Ленка вздрогнула. Этот голос прозвучал так отчетливо, что она даже посмотрела на дверь. Поезд, мандарины, Сережа… Она вспомнила все – так ярко, так остро, что даже перехватило дыхание. Машинально посмотрела на календарь. Уже несколько часов как наступило тридцатое декабря две тысячи шестнадцатого года.
«Опоздала, – усмехнулась Ленка, – на десять лет опоздала».
Пальцы быстро забегали по клавишам. «Что я помню? Имя, фамилию? Город, из которого он уехал в Москву? Что я могу найти? Может, он сто лет не музыкант? Спился? Умер? Играет в переходах?» Страничка поисковика грузилась медленно. А потом перед глазами забегали строчки со знакомым именем: «известный музыкальный продюсер…», «обладатель „Золотого граммофона“»…», «музыкальный продюсер телеканала…», «владелец студии в Москве…». Ленка уткнулась лицом в клавиатуру и расплакалась. Нет, ничего не случилось. Просто немножко устала.
* * *
День не заладился с самого утра. Сначала сорвалась запись в студии: солистка группы простудилась. Потом отменилась встреча с компаньоном. Предновогодняя суета. Сергей давно привык философски смотреть на подобные обстоятельства: по принципу – все наше будет нашим, а если не будет, то оно не наше. До следующей назначенной встречи оставалась пара часов. «Пообедать бы успеть», – подумал он и, увидев неподалеку ресторанную вывеску, стал перестраиваться в правый ряд.

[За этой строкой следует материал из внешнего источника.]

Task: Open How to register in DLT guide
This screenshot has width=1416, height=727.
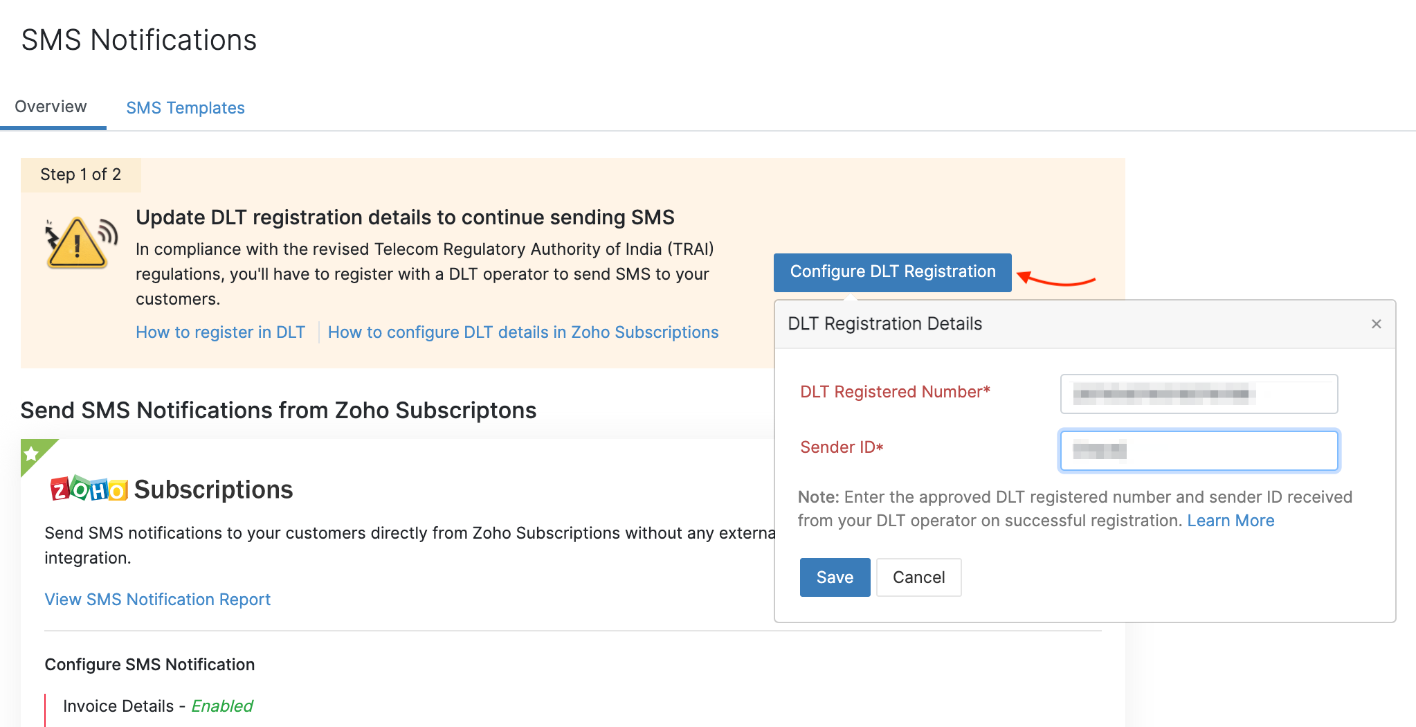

В заведении было безлюдно. Но он все равно выбрал место в углу зала, напротив окна и как бы в закутке. На окне гирлянда, на столе симпатичная картонная елочка. Расторопная официантка быстро приняла заказ и уже было отошла.
– Девушка, – окликнул ее Сергей, – будьте добры, вот тут у вас в «новогоднем предложении» мандариновый фреш, его я тоже возьму, принесите сразу.
За окном ресторана, как муравьи, сновали «понаехавшие». Площадь трех вокзалов в двух шагах. Когда-то давно он сам вышел с Казанского: на плече сумка, в руке гитара.
Казанский вокзал, поезд…
– Ваш мандариновый фреш! – Официантка поставила перед ним бокал.
Мандарины, Ленка!.. Смешная девчонка из поезда, которой он когда-то назначил встречу на Казанском вокзале. Какого числа? Какого года? Лет десять назад, что ли? Он забыл… Да, точно же, это было перед Новым годом, и именно тридцатого! Ну вот, Ленка, я пришел. Сергей широко улыбнулся своим мыслям и удивительному совпадению. Где ты, Ленка? Как ты, случайная попутчица?..
В кармане запел мобильник, возвращая Сергея в реальность.
– Слушаю. Да, Олег… Ну как договаривались. Уже еду.
Он встал, оставил на столе несколько купюр и вышел из ресторана. Прежде чем сесть в машину, Сергей бросил взгляд в сторону вокзала, улыбнулся и глубоко вдохнул. Воздух пах Новым годом и мандариновыми корками.